Pets elevate heartache to art with "Elevator"

Pets, the ambitious new project from Jonathan and Nick Campolo (P.E., Pill), provides a grimly intimate look at hope with their latest single “Elevator.” It's found on the upcoming album"Spiral Question Mark," and it’s a clinic in emotional tension and muted gorgeousness.

Jonny Campolo casts “Elevator” as a song about the silent wrecking ball that is unreciprocated love, or, in his words, “being in love with waiting.” It’s a powerful metaphor. Here comes your floor, and the elevator doors haven’t opened yet, so you’re marinating in that as-yet-unfulfilled expectation.

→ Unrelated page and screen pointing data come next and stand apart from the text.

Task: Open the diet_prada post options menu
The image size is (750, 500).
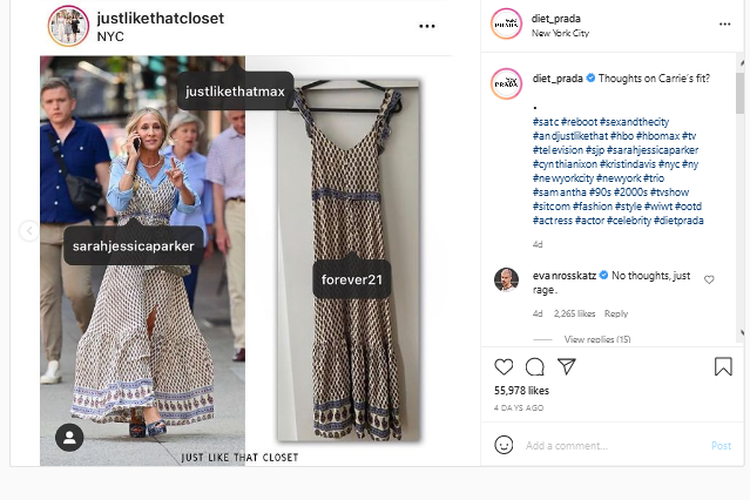Action: pos(725,24)
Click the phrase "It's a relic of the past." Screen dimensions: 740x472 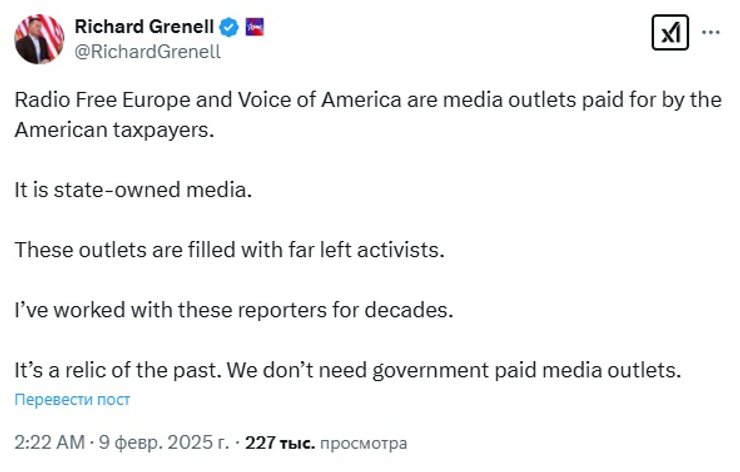[116, 370]
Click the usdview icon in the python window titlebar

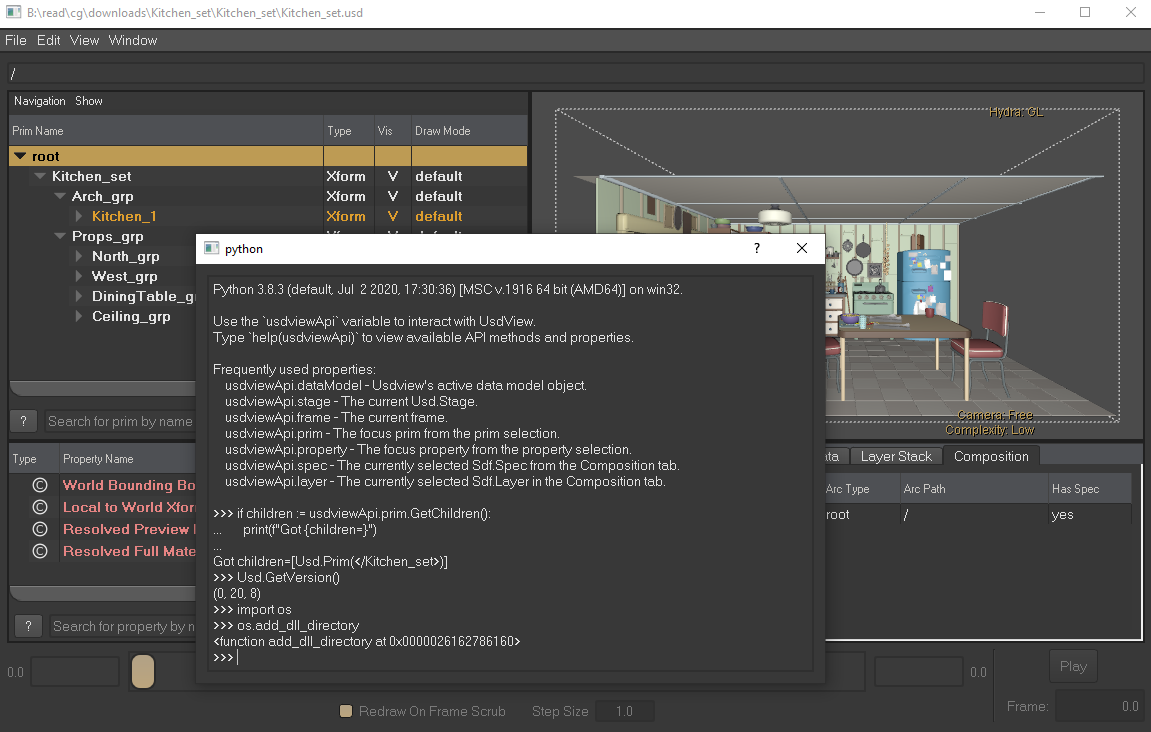coord(211,248)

The song is full of vivid imagery, and it’s soaked throughout Agnes by delicate instrumentation that is buoyant and thrilling with an undercurrent of wistful yearning worthy of a film score.

“Elevator” is a slow, striking exhale. The dynamic between Jonathan and Nick’s overlapping vocals hints at shared reminiscence, something at once personal and universal. The lineup suggests some of their work with P.E. and Pill. Still, it makes a clear, confident modern statement for Pets, one that favors gentle openness without losing the shield of sophistication. The power of the song is its honesty. There’s no pretense, just the pack of feeling slapped with words, as Jonny describes. It’s melancholia you can sink into, even as it holds a quiet hope. There is beauty in the emotional truth, even of waiting.

“Elevator” is a reminder that music’s force can also be found in its moments of capturing something we’re unable to articulate ourselves, those interstitial pauses between floors where life, love, and memory meet. What pets do is not just tell a story but allow listeners to inhabit it.